Die freundlichen Worte seines Kollegen Marco Rose nahm Urs Fischer mit einem Lächeln zur Kenntnis. «Saugeil» fand der Trainer von RB Leipzig, dass Fischer mit Union Berlin in schon knapp zwei Wochen gegen Real Madrid spielen darf. «Das ist etwas Besonderes, was ihr euch mehr als verdient habt, da darf man sich drauf freuen», sagte Rose. Und fügte einen Halbsatz an, der für Fischer von großer Relevanz war. «Auch wenn es heute in den Hintergrund rückt.»
Der Union-Coach wird in den kommenden Tagen geradezu höllisch aufpassen, dass nicht zu viel die Rede ist von Real und von der Champions League. Das 0:3 gegen RB Leipzig, das die Serie von 24 Spielen ohne Heimniederlage in der Bundesliga beendete, war eine erste kleine Delle in der zuletzt so makellosen Fußball-Welt der Eisernen. Zu viel Lobhudelei von außen und Romantisierung der Reise zu den Königlichen in der Königsklasse am 20. September könnten Union vom Weg abbringen. Das weiß Fischer.
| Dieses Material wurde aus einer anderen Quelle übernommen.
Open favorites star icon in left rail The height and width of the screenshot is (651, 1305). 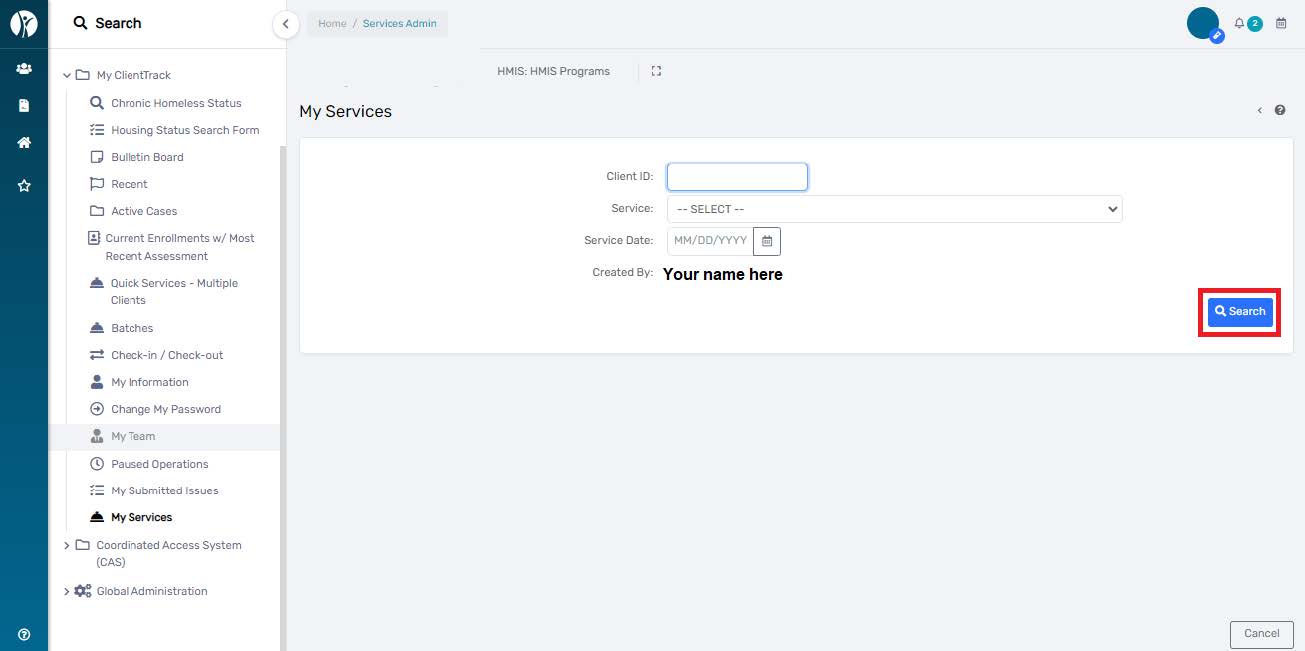[x=24, y=186]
Umso beruhigender schien seine Diagnose, dass die Niederlage gegen Leipzig für ihn nichts mit den jüngsten internationalen Top-News zu tun hatte. «Als Fußballer muss man mit der Situation umgehen. So wie die Mannschaft heute aufgetreten ist, hatte ich nicht das Gefühl, dass sie Real Madrid im Kopf hatte, dass sie abgehoben wirkt und nicht konzentriert», sagte der Schweizer. Vielmehr habe RB halt mit der «etwas feineren Klinge» gespielt als sein Team. Der Rückstand durch den Zauberschuss von Leipzigs Xavi Simons und die Rote Karte für Kevin Volland waren die entscheidenden Details. Der späte Doppelpack von Benjamin Sesko war letztlich nur ein zusätzliches Ärgernis.